START SOURCE INFORMATION

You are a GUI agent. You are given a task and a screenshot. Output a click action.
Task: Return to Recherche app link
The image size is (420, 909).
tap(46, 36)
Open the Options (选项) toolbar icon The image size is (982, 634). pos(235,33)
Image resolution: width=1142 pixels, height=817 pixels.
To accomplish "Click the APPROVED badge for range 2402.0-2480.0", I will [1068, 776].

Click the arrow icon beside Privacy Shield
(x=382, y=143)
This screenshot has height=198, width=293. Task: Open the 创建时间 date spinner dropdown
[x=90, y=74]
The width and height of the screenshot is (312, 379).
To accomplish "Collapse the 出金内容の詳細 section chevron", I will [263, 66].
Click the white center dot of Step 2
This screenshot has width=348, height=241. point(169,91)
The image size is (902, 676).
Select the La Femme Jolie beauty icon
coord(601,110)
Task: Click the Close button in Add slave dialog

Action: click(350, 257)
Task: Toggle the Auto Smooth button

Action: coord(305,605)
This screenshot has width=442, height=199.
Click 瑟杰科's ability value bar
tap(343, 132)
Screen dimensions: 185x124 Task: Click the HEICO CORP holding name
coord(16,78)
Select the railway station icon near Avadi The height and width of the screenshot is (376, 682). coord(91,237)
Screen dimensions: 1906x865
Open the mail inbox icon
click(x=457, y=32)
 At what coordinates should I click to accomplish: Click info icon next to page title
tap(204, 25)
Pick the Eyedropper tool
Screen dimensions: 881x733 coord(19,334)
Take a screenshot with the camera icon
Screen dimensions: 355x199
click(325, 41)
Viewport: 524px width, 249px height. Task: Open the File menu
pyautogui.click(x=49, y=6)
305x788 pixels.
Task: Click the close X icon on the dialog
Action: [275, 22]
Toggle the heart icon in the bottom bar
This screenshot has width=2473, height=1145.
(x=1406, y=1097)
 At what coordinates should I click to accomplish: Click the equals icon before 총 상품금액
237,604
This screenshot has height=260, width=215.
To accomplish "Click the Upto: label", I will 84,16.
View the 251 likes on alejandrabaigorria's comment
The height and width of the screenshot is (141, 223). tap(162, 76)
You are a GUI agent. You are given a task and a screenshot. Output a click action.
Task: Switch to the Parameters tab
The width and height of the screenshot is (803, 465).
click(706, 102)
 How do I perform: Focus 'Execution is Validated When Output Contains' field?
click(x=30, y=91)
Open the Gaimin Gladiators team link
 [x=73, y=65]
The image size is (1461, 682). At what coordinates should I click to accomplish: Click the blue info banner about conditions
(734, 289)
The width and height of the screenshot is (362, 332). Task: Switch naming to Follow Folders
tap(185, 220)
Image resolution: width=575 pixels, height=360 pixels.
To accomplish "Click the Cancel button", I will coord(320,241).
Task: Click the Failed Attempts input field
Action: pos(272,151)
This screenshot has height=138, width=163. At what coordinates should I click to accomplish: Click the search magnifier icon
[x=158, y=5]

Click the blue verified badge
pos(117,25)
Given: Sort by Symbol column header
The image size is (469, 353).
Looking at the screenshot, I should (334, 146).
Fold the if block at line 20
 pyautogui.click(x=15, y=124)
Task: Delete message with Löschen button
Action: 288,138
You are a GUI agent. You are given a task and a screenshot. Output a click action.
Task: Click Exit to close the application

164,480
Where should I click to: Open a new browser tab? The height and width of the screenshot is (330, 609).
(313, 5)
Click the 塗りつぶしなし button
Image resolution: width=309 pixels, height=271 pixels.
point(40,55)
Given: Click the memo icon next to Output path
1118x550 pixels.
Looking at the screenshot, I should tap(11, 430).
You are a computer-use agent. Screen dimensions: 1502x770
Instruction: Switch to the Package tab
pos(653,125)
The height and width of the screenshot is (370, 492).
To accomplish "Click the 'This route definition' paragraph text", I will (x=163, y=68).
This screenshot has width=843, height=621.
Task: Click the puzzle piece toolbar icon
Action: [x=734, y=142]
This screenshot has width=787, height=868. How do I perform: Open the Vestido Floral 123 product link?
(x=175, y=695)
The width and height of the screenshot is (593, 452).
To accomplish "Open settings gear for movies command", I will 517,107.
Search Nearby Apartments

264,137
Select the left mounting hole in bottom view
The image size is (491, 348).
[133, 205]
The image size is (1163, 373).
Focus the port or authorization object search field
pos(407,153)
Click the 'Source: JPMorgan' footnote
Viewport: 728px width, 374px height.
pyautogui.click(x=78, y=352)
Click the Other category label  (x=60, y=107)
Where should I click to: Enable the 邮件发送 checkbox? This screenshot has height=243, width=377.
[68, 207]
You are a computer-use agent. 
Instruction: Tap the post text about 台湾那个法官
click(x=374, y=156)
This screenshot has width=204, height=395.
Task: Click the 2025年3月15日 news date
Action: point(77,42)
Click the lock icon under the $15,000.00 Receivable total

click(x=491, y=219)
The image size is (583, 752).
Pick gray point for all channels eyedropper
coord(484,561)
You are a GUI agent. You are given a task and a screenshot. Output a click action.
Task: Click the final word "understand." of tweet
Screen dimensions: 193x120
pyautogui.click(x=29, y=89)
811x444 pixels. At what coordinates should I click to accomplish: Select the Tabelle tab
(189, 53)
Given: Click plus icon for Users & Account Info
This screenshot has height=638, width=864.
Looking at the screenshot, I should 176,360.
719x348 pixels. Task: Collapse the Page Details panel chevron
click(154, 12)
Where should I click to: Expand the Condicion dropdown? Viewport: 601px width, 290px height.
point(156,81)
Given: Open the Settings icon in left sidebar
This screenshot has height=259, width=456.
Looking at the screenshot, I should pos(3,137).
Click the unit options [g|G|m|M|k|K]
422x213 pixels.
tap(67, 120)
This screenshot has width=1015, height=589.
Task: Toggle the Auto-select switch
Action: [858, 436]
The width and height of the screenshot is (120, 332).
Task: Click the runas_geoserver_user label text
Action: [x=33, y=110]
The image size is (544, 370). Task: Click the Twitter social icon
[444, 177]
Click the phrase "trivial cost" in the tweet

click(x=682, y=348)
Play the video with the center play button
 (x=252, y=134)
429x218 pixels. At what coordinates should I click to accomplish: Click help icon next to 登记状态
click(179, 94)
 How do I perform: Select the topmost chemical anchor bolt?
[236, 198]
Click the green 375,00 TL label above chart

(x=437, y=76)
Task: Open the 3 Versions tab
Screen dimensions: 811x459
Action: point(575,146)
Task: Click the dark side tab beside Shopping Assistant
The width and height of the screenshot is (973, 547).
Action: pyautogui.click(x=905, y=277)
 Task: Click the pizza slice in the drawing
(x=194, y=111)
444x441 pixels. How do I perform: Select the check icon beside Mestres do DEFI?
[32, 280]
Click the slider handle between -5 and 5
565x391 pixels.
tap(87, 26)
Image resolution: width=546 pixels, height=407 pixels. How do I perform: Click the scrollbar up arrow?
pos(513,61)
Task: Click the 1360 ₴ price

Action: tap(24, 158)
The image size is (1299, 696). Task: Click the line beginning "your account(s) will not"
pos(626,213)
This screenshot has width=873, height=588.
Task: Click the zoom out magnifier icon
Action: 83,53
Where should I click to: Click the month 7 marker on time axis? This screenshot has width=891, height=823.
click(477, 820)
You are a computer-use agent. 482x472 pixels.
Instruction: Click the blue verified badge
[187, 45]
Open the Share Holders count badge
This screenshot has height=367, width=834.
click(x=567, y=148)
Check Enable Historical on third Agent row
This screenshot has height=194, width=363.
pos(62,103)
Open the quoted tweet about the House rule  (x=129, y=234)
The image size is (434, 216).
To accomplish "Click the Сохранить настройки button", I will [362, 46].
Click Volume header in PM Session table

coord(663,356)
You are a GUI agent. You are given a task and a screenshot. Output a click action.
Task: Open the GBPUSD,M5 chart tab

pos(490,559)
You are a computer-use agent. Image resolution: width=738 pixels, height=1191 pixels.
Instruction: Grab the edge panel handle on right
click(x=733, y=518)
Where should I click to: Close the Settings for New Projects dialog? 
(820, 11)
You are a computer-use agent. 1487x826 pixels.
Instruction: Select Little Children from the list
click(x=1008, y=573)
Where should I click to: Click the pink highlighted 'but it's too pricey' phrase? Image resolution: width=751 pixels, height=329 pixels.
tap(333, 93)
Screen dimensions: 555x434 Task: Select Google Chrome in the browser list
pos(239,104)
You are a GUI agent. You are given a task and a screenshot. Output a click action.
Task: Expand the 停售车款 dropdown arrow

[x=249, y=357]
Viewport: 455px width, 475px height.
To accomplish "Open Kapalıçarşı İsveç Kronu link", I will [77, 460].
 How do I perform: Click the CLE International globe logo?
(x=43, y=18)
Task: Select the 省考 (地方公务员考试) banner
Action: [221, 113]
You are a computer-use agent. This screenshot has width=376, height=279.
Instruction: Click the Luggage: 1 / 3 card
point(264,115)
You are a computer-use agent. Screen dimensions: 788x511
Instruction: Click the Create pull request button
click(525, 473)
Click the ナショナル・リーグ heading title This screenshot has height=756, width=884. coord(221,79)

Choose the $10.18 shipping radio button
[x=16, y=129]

END SOURCE INFORMATION

**EXERCISE PROMPT:**
Check each line of the listing for the word "computer". Report how many lines have it, and nothing more.

**EXERCISE RESPONSE:**
7